No campo oposto, setores do empresariado avaliaram que um processo bem-sucedido e tranquilo poderia significar um recomeço para a economia. Investidores celebraram. O dólar caiu; a bolsa subiu. Membros da oposição afirmaram que a crise política e econômica só se resolveria "com a saída de Dilma”.
Um dos autores do pedido de impeachment, o jurista Hélio Bicudo, que ajudou a conferir prestígio ao documento, afirmou à época que estava "satisfeito" com a decisão de Cunha.
Reviravoltas
Hoje, no aniversário do pedido, Bicudo engrossa outro movimento: o "Fora Temer!". "Se houver um pedido com contorno jurídico consistente eu acompanho", disse esta semana após mais um escândalo envolvendo um ministro do presidente Michel Temer. E a nova posição de Bicudo não é o único fato que poderia surpreender algum observador que tivesse se mantido alheio a todos os acontecimentos do último ano.
Cunha, que nos meses seguintes à aceitação do pedido viveu o auge da sua influência, foi afastado, perdeu o mandato e, finalmente, foi preso. Deixou a residência oficial da Câmara e hoje ocupa uma cela em Curitiba. Ainda tenta influenciar, só que de outra forma: com ameaças envolvendo uma eventual delação de ex-colegas.
Já o ex-presidente Luiz Inácio Lula da Silva, que em dezembro de 2015 era encarado como uma figura que poderia desatar os nós da crise política, passa a maior parte de seu tempo ocupado com a Justiça. Na última quarta-feira (30/11), ele prestou depoimento ao juiz Sérgio Moro.
Já Dilma, que em dezembro do ano passado disse ter reagido com "indignação" à decisão de Cunha, acabou sendo afastada cerca de cinco meses depois. Fora do Planalto e da Alvorada, ela tem dividido sua residência entre Porto Alegre e Rio de Janeiro.
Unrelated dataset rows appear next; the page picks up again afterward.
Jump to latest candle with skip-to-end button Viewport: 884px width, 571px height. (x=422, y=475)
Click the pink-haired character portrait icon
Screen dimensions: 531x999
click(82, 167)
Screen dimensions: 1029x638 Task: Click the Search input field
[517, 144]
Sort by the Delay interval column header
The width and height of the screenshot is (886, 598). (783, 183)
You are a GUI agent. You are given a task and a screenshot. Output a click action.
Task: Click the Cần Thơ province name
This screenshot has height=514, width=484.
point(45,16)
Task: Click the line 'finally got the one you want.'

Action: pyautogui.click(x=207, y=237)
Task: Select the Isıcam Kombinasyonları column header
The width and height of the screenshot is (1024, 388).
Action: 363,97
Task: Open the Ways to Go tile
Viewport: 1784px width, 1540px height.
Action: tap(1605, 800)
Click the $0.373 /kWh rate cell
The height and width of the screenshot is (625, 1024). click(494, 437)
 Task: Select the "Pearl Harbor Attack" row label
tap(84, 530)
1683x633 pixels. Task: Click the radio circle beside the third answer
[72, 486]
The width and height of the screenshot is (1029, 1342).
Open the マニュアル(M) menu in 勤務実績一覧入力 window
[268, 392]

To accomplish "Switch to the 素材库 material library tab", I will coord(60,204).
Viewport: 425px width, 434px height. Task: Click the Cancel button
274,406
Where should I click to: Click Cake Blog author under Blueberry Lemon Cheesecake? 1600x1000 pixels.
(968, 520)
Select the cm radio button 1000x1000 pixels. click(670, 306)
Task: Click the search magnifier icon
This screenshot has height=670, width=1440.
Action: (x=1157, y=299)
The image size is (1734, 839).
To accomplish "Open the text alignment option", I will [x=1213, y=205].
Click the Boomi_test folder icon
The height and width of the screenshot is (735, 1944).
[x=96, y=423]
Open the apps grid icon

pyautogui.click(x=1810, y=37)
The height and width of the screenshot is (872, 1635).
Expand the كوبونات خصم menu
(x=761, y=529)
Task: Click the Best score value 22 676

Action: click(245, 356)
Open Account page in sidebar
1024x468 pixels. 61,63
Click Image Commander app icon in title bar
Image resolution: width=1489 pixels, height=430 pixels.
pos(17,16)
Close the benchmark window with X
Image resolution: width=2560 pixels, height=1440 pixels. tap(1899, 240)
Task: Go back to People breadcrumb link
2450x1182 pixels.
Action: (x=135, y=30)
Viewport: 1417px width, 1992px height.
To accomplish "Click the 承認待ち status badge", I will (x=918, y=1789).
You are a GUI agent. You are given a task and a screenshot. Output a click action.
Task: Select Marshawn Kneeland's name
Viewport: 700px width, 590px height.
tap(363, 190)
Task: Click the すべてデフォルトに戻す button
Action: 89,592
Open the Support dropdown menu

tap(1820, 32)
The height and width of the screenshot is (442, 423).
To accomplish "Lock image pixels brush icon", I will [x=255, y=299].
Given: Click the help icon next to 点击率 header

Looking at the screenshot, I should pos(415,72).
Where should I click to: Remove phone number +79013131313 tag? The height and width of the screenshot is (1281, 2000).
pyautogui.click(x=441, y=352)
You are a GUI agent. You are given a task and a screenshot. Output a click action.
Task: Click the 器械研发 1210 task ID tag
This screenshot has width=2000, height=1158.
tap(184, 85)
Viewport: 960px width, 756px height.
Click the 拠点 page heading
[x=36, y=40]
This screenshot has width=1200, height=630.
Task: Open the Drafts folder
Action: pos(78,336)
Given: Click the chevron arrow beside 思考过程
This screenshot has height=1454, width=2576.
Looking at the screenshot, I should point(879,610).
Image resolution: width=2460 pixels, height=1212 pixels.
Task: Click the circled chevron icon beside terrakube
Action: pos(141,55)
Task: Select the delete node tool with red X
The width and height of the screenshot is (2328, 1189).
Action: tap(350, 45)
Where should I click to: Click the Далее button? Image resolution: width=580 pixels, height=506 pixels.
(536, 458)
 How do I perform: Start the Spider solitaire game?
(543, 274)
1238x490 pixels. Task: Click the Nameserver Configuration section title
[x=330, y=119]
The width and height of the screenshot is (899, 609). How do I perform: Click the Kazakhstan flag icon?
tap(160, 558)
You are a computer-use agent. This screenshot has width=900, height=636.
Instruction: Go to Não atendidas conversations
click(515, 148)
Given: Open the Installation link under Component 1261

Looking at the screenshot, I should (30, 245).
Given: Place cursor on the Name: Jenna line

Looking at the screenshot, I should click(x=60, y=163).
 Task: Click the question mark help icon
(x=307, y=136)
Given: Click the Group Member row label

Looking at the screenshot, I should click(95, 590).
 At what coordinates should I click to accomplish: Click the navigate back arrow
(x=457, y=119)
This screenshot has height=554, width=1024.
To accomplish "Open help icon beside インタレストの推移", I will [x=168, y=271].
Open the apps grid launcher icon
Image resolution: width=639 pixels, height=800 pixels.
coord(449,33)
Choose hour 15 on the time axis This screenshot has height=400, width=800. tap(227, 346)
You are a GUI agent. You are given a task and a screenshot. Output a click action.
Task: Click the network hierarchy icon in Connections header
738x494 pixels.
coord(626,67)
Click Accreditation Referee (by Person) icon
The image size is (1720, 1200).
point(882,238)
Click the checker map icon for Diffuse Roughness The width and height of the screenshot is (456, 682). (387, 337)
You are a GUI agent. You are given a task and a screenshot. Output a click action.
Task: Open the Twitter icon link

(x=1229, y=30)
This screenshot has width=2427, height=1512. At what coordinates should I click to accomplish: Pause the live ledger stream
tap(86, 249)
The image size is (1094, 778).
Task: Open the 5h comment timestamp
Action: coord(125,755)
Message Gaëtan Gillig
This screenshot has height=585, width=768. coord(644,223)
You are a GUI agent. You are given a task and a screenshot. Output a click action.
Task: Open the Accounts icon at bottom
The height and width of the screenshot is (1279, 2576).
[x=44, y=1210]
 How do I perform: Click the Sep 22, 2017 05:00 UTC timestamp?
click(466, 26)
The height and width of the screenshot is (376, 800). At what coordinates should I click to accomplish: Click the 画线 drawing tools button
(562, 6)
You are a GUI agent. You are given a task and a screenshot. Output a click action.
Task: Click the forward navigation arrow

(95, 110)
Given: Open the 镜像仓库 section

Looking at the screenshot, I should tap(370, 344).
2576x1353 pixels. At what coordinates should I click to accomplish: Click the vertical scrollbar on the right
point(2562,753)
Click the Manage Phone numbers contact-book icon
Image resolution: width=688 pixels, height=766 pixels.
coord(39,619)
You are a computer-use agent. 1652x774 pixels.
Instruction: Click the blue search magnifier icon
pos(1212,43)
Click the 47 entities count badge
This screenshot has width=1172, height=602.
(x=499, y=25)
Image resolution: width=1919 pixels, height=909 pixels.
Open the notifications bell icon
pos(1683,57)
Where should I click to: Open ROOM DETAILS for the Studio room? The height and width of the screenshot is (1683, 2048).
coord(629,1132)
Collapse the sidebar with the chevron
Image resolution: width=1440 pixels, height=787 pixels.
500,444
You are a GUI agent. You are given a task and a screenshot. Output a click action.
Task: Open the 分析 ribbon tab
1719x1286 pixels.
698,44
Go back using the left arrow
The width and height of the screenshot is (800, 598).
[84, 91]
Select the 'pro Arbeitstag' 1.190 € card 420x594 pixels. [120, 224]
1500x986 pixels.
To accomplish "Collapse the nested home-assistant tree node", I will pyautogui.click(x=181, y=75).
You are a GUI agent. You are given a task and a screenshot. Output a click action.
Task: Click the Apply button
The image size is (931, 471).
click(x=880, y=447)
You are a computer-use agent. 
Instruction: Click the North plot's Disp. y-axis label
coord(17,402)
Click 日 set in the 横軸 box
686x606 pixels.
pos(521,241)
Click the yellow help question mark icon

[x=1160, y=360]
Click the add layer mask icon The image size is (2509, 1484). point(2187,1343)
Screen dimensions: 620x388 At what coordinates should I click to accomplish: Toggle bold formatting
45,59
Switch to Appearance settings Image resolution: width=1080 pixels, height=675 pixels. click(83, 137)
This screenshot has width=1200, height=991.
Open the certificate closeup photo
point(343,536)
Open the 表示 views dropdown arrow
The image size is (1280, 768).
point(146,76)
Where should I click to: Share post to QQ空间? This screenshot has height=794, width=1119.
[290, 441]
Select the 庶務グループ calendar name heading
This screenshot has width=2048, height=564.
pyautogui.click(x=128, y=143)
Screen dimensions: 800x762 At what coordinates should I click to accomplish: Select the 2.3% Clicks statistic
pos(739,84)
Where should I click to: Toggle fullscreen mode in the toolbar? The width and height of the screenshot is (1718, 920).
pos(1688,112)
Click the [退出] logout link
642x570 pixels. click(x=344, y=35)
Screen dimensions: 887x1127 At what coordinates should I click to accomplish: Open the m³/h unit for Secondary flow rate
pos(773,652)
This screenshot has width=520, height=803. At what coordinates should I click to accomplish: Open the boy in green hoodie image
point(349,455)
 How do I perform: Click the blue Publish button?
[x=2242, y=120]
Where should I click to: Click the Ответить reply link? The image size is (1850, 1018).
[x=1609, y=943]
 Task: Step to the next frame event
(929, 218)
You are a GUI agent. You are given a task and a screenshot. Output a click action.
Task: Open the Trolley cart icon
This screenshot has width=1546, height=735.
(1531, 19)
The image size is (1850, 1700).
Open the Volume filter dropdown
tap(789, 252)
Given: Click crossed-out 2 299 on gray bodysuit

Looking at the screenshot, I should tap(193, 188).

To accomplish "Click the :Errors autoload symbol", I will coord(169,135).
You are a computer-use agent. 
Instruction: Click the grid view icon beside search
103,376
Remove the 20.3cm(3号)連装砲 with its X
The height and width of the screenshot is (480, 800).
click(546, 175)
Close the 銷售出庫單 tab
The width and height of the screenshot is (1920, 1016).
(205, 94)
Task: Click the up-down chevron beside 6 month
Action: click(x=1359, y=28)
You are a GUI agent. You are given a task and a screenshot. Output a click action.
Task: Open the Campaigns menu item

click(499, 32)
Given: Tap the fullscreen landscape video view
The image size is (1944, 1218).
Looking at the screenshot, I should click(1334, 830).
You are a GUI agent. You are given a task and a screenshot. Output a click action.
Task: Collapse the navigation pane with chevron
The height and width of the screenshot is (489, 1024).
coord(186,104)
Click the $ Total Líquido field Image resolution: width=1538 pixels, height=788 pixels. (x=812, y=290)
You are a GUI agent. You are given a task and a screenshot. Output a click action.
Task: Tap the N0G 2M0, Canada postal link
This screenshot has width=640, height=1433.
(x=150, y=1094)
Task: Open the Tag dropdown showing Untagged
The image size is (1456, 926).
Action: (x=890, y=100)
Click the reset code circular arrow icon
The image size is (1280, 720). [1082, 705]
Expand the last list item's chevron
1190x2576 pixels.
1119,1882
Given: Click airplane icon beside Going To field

Concede entrevistas regulares, mas tem se mantido afastada das decisões do PT.
Temer e a crise renovada
Esperada por alguns, uma possível lua de mel entre a população e o novo governo, tal como havia ocorrido após o impeachment de 1992, simplesmente não ocorreu, apontam analistas. O atual governo é alvo frequente da imprensa por causa do envolvimento de seus membros com casos de corrupção. Em seis meses, Temer perdeu seis ministros em casos ruidosos.
O presidente conseguiu estabilizar a relação entre o Executivo e o Congresso, mas sofre com a desconfiança da população. Ainda em 2015, ao ver os números de popularidade de Dilma, Temer afirmou que "ninguém vai resistir três anos com esse índice baixo". À época, ela tinha apenas 7% de aprovação. Com Temer no poder, pesquisas recentes apontam que sua popularidade está abaixo de 15%.
O presidente também vem sendo alvo de protestos regulares. Por enquanto, quase todos são organizados por movimentos sociais contrários às reformas propostas pelo novo governo. Mas uma convocação para este domingo (04/12) deve mudar esse cenário. Será o primeiro protesto contra o governo organizado por grupos – muitos deles conservadores – que haviam pedido a saída de Dilma.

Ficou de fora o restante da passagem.